Left: input image. Middle: edited target view generated by SpatialEdit. Right: a camera-transition video synthesized from the spatially edited endpoint.

Object Translation

Object translation input Object translation output Object translation transition video

Left: input image. Middle: translated target result generated by SpatialEdit. Right: an interpolated motion sequence built from the edited endpoint.

Object Rotation

Object rotation input Object rotation output Object rotation transition video

Left: input image. Middle: rotated target result generated by SpatialEdit. Right: a smooth transition sequence derived from the edited result.

Required External Checkpoints

Before running inference, please download the following dependencies:

Repository Contents

This model repository is expected to store the checkpoints used by the official codebase. A typical layout is:

SpatialEdit_CKPT/
β”œβ”€β”€ CKPT_PT.pth
└── CKPT_CT_lora/
  • CKPT_PT.pth: full DiT checkpoint
  • CKPT_CT_lora/: LoRA checkpoint used for spatial editing

If your uploaded filenames differ, simply update the paths in the provided scripts.

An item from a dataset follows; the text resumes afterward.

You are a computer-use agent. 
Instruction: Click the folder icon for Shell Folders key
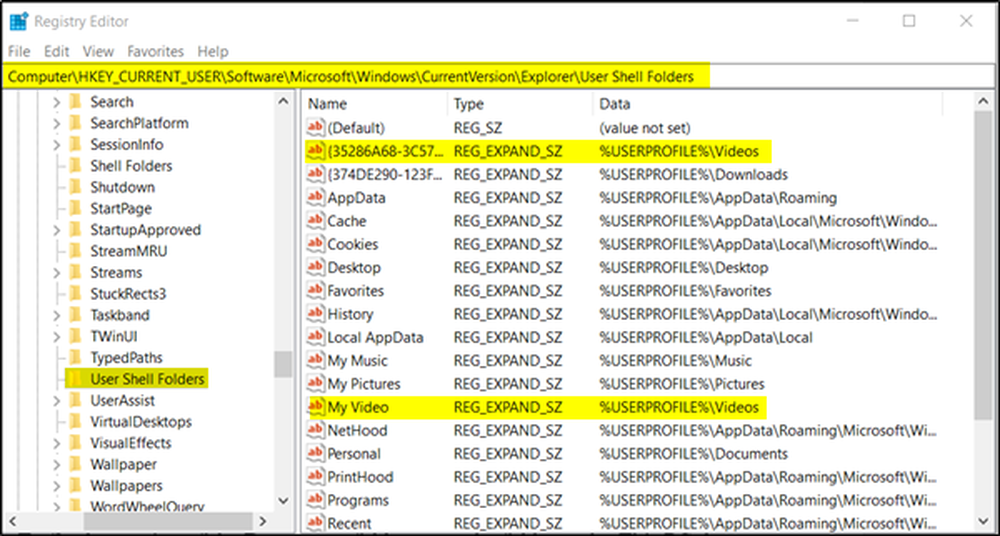click(75, 166)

A recommended local directory structure is:

your_base_path/
β”œβ”€β”€ SpatialEdit_CKPT/
β”‚   β”œβ”€β”€ CKPT_PT.pth
β”‚   └── CKPT_CT_lora/
└── model/
    β”œβ”€β”€ Qwen3-VL-8B-Instruct/
    └── Wan2.1-T2V-1.3B/
        └── Wan2.1_VAE.pth

Quick Start

The SpatialEdit GitHub Repository provides a simple local demo script.

Citation

If you find this project useful, please cite the SpatialEdit paper.

@misc{spatialedit,
  title={SpatialEdit: Benchmarking Fine-Grained Image Spatial Editing},
  author={Yicheng Xiao and Wenhu Zhang and Lin Song and Yukang Chen and Wenbo Li and Nan Jiang and Tianhe Ren and Haokun Lin and Wei Huang and Haoyang Huang and Xiu Li and Nan Duan and Xiaojuan Qi},
  year={2026}
}

Please replace the BibTeX entry above with the final official citation if needed.

Acknowledgement

This project builds upon several excellent open-source efforts. We sincerely thank:

We also thank the contributors and collaborators who supported the development of SpatialEdit.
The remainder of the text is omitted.